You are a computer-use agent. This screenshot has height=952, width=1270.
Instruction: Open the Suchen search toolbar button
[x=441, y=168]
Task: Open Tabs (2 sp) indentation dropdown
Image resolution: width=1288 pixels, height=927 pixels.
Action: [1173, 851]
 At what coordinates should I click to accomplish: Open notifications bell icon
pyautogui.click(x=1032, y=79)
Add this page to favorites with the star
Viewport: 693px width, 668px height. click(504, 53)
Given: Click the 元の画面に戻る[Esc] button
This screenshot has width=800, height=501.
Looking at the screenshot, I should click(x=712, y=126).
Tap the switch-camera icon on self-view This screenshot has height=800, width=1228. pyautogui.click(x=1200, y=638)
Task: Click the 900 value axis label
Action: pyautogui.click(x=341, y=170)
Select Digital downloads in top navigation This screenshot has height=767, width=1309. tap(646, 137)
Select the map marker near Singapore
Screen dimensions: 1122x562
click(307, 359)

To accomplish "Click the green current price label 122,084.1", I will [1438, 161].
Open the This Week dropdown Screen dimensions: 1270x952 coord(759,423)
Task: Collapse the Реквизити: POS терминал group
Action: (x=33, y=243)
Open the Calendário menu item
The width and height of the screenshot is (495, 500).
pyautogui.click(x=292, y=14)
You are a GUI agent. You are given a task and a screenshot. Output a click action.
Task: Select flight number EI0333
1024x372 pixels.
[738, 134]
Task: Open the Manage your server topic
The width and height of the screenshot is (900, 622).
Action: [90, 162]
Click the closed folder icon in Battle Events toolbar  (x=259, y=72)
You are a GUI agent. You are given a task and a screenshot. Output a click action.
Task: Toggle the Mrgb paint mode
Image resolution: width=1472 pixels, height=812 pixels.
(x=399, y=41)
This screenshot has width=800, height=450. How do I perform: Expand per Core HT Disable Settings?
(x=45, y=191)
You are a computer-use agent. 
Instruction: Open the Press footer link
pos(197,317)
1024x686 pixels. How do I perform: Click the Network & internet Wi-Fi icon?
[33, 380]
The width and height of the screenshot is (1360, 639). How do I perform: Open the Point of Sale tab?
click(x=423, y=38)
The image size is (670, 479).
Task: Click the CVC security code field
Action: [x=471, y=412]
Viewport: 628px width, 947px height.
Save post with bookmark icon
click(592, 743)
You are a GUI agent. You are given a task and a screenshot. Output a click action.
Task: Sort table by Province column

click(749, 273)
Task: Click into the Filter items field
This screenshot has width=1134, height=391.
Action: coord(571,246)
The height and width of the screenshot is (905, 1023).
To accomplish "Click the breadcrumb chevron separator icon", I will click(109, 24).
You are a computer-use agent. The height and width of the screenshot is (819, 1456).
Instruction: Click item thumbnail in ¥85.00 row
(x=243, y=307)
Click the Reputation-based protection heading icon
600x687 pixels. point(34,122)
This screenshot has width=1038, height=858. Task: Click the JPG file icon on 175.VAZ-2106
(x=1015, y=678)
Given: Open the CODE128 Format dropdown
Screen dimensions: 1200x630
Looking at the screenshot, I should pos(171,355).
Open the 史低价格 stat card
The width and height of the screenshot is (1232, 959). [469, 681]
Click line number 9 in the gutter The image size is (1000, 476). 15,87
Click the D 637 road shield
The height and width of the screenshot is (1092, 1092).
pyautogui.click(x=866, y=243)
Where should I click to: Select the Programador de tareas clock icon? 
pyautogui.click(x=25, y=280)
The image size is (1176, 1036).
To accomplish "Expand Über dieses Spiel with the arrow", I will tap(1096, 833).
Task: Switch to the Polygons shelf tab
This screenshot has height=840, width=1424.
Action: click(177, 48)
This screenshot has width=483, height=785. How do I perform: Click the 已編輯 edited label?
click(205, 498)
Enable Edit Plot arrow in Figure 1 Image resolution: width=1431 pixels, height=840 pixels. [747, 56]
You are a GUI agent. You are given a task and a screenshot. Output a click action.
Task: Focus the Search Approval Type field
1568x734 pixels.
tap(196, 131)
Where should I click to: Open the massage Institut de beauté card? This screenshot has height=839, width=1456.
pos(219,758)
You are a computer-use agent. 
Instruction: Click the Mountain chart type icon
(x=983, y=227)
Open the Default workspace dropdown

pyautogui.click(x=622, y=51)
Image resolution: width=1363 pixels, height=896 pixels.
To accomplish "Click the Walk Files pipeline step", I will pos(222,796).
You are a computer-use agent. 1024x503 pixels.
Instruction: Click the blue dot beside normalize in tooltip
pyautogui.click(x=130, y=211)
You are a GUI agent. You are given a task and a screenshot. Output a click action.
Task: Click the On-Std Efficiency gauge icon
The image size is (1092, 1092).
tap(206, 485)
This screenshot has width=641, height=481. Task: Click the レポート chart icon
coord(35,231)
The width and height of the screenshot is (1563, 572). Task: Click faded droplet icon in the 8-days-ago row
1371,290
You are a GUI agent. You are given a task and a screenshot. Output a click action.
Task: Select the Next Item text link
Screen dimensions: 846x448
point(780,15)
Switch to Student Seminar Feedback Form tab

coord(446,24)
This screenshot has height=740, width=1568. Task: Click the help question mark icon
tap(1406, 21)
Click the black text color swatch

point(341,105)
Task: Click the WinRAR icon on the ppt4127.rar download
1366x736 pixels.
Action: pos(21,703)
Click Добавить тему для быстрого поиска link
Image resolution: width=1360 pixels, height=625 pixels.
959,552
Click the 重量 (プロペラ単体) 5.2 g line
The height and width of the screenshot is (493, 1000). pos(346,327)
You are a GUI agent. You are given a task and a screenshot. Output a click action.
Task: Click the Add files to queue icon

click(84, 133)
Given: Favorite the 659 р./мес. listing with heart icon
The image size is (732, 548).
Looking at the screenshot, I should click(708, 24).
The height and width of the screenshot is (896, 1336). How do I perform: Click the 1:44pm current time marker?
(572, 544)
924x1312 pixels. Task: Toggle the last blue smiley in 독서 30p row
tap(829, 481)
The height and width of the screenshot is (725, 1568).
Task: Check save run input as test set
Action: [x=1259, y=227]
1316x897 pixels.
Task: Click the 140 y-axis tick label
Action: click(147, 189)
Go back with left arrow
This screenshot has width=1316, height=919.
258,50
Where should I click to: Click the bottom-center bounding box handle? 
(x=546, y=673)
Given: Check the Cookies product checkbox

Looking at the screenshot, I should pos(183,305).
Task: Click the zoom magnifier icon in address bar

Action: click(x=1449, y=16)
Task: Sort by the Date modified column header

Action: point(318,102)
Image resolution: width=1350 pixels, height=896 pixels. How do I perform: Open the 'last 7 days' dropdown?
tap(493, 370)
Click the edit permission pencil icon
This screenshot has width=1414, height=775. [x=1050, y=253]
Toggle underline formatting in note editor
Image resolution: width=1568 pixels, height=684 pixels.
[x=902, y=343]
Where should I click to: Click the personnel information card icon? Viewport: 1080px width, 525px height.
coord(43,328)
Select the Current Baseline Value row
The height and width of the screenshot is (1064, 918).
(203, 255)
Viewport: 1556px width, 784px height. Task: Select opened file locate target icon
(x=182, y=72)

▶ WHAT THE TASK ASKS
Retype every one of the items above with no changes.

▶ OUTPUT FOR THIS EXERCISE
You are a computer-use agent. This screenshot has height=952, width=1270.
Instruction: Open the Suchen search toolbar button
[x=441, y=168]
Task: Open Tabs (2 sp) indentation dropdown
Image resolution: width=1288 pixels, height=927 pixels.
Action: [1173, 851]
 At what coordinates should I click to accomplish: Open notifications bell icon
pyautogui.click(x=1032, y=79)
Add this page to favorites with the star
Viewport: 693px width, 668px height. click(504, 53)
Given: Click the 元の画面に戻る[Esc] button
This screenshot has width=800, height=501.
Looking at the screenshot, I should click(x=712, y=126).
Tap the switch-camera icon on self-view This screenshot has height=800, width=1228. pyautogui.click(x=1200, y=638)
Task: Click the 900 value axis label
Action: pyautogui.click(x=341, y=170)
Select Digital downloads in top navigation This screenshot has height=767, width=1309. tap(646, 137)
Select the map marker near Singapore
Screen dimensions: 1122x562
click(307, 359)

To accomplish "Click the green current price label 122,084.1", I will [1438, 161].
Open the This Week dropdown Screen dimensions: 1270x952 coord(759,423)
Task: Collapse the Реквизити: POS терминал group
Action: (x=33, y=243)
Open the Calendário menu item
The width and height of the screenshot is (495, 500).
pyautogui.click(x=292, y=14)
You are a GUI agent. You are given a task and a screenshot. Output a click action.
Task: Select flight number EI0333
1024x372 pixels.
[738, 134]
Task: Open the Manage your server topic
The width and height of the screenshot is (900, 622).
Action: [90, 162]
Click the closed folder icon in Battle Events toolbar  (x=259, y=72)
You are a GUI agent. You are given a task and a screenshot. Output a click action.
Task: Toggle the Mrgb paint mode
Image resolution: width=1472 pixels, height=812 pixels.
(x=399, y=41)
This screenshot has width=800, height=450. How do I perform: Expand per Core HT Disable Settings?
(x=45, y=191)
You are a computer-use agent. 
Instruction: Open the Press footer link
pos(197,317)
1024x686 pixels. How do I perform: Click the Network & internet Wi-Fi icon?
[33, 380]
The width and height of the screenshot is (1360, 639). How do I perform: Open the Point of Sale tab?
click(x=423, y=38)
The image size is (670, 479).
Task: Click the CVC security code field
Action: [x=471, y=412]
Viewport: 628px width, 947px height.
Save post with bookmark icon
click(592, 743)
You are a GUI agent. You are given a task and a screenshot. Output a click action.
Task: Sort table by Province column

click(749, 273)
Task: Click into the Filter items field
This screenshot has width=1134, height=391.
Action: coord(571,246)
The height and width of the screenshot is (905, 1023).
To accomplish "Click the breadcrumb chevron separator icon", I will click(109, 24).
You are a computer-use agent. The height and width of the screenshot is (819, 1456).
Instruction: Click item thumbnail in ¥85.00 row
(x=243, y=307)
Click the Reputation-based protection heading icon
600x687 pixels. point(34,122)
This screenshot has width=1038, height=858. Task: Click the JPG file icon on 175.VAZ-2106
(x=1015, y=678)
Given: Open the CODE128 Format dropdown
Screen dimensions: 1200x630
Looking at the screenshot, I should pos(171,355).
Open the 史低价格 stat card
The width and height of the screenshot is (1232, 959). [469, 681]
Click line number 9 in the gutter The image size is (1000, 476). 15,87
Click the D 637 road shield
The height and width of the screenshot is (1092, 1092).
pyautogui.click(x=866, y=243)
Where should I click to: Select the Programador de tareas clock icon? 
pyautogui.click(x=25, y=280)
The image size is (1176, 1036).
To accomplish "Expand Über dieses Spiel with the arrow", I will tap(1096, 833).
Task: Switch to the Polygons shelf tab
This screenshot has height=840, width=1424.
Action: click(177, 48)
This screenshot has width=483, height=785. How do I perform: Click the 已編輯 edited label?
click(205, 498)
Enable Edit Plot arrow in Figure 1 Image resolution: width=1431 pixels, height=840 pixels. [747, 56]
You are a GUI agent. You are given a task and a screenshot. Output a click action.
Task: Focus the Search Approval Type field
1568x734 pixels.
tap(196, 131)
Where should I click to: Open the massage Institut de beauté card? This screenshot has height=839, width=1456.
pos(219,758)
You are a computer-use agent. 
Instruction: Click the Mountain chart type icon
(x=983, y=227)
Open the Default workspace dropdown

pyautogui.click(x=622, y=51)
Image resolution: width=1363 pixels, height=896 pixels.
To accomplish "Click the Walk Files pipeline step", I will pos(222,796).
You are a computer-use agent. 1024x503 pixels.
Instruction: Click the blue dot beside normalize in tooltip
pyautogui.click(x=130, y=211)
You are a GUI agent. You are given a task and a screenshot. Output a click action.
Task: Click the On-Std Efficiency gauge icon
The image size is (1092, 1092).
tap(206, 485)
This screenshot has width=641, height=481. Task: Click the レポート chart icon
coord(35,231)
The width and height of the screenshot is (1563, 572). Task: Click faded droplet icon in the 8-days-ago row
1371,290
You are a GUI agent. You are given a task and a screenshot. Output a click action.
Task: Select the Next Item text link
Screen dimensions: 846x448
point(780,15)
Switch to Student Seminar Feedback Form tab

coord(446,24)
This screenshot has height=740, width=1568. Task: Click the help question mark icon
tap(1406, 21)
Click the black text color swatch

point(341,105)
Task: Click the WinRAR icon on the ppt4127.rar download
1366x736 pixels.
Action: pos(21,703)
Click Добавить тему для быстрого поиска link
Image resolution: width=1360 pixels, height=625 pixels.
959,552
Click the 重量 (プロペラ単体) 5.2 g line
The height and width of the screenshot is (493, 1000). pos(346,327)
You are a GUI agent. You are given a task and a screenshot. Output a click action.
Task: Click the Add files to queue icon

click(84, 133)
Given: Favorite the 659 р./мес. listing with heart icon
The image size is (732, 548).
Looking at the screenshot, I should click(708, 24).
The height and width of the screenshot is (896, 1336). How do I perform: Click the 1:44pm current time marker?
(572, 544)
924x1312 pixels. Task: Toggle the last blue smiley in 독서 30p row
tap(829, 481)
The height and width of the screenshot is (725, 1568).
Task: Check save run input as test set
Action: [x=1259, y=227]
1316x897 pixels.
Task: Click the 140 y-axis tick label
Action: click(147, 189)
Go back with left arrow
This screenshot has width=1316, height=919.
258,50
Where should I click to: Click the bottom-center bounding box handle? 
(x=546, y=673)
Given: Check the Cookies product checkbox

Looking at the screenshot, I should pos(183,305).
Task: Click the zoom magnifier icon in address bar

Action: click(x=1449, y=16)
Task: Sort by the Date modified column header

Action: point(318,102)
Image resolution: width=1350 pixels, height=896 pixels. How do I perform: Open the 'last 7 days' dropdown?
tap(493, 370)
Click the edit permission pencil icon
This screenshot has width=1414, height=775. [x=1050, y=253]
Toggle underline formatting in note editor
Image resolution: width=1568 pixels, height=684 pixels.
[x=902, y=343]
Where should I click to: Click the personnel information card icon? Viewport: 1080px width, 525px height.
coord(43,328)
Select the Current Baseline Value row
The height and width of the screenshot is (1064, 918).
(203, 255)
Viewport: 1556px width, 784px height. Task: Select opened file locate target icon
(x=182, y=72)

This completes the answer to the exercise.